■ Assigned task
In the source text on rereading and Hitchcock films, which two 1955 Alfred Hitchcock movies did the writer get stuck trying to write about?

I’ve been thinking I need to do more rereading. This video made me wonder what twelve books I would reread every year. Would they be fiction or nonfiction? And would they be modern or postmodern? I’m starting to think we all took a wrong turn around 1960, at least in fiction. The trouble is since 1960 nonfiction has been overwhelming us with expanding knowledge that we need. Art and philosophy couldn’t handle that explosion of information and we got postmodernism.

I need to do a lot of rereading, and rethinking. What books will be ruined by my maturity and what books will reveal their own deeper maturity?

JWH

Hitting a Cognitive Barrier

by James W. Harris, 9/24/23

I crashed into a cognitive barrier trying to write my reactions to The Trouble with Harry and To Catch a Thief, two Alfred Hitchcock movies from 1955. After two drafts I realized I wasn’t getting where I wanted to go. I know I don’t want to write movie reviews — the perfect place to find them is Rotten Tomatoes. Nor did I want to describe a film — just go to Wikipedia or IMDB. I wanted to write an essay that captured what I got out of watching those films at age 71.

■ Records provided
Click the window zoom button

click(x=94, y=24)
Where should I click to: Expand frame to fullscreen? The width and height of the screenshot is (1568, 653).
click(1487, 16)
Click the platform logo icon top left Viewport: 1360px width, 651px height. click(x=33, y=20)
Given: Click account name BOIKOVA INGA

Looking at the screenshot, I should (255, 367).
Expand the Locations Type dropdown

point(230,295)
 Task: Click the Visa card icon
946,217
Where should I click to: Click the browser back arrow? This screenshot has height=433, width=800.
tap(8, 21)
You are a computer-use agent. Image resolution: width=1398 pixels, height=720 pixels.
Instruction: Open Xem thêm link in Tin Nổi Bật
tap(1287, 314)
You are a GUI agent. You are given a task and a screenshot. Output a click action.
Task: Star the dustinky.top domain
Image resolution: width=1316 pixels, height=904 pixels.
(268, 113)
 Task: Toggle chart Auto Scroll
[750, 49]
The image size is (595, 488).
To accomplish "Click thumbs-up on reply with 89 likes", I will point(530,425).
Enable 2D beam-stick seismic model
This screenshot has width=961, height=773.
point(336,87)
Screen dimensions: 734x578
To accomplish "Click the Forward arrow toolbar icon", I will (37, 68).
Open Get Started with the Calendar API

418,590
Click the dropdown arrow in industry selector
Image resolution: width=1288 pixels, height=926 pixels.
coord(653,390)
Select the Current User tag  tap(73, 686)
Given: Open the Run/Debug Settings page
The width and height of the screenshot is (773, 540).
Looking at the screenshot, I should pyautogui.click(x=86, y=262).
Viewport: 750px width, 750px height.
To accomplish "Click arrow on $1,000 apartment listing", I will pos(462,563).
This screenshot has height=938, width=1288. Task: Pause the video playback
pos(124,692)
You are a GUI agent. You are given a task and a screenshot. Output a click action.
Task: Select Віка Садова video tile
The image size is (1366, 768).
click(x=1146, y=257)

■ Result
The Trouble with Harry and To Catch a Thief.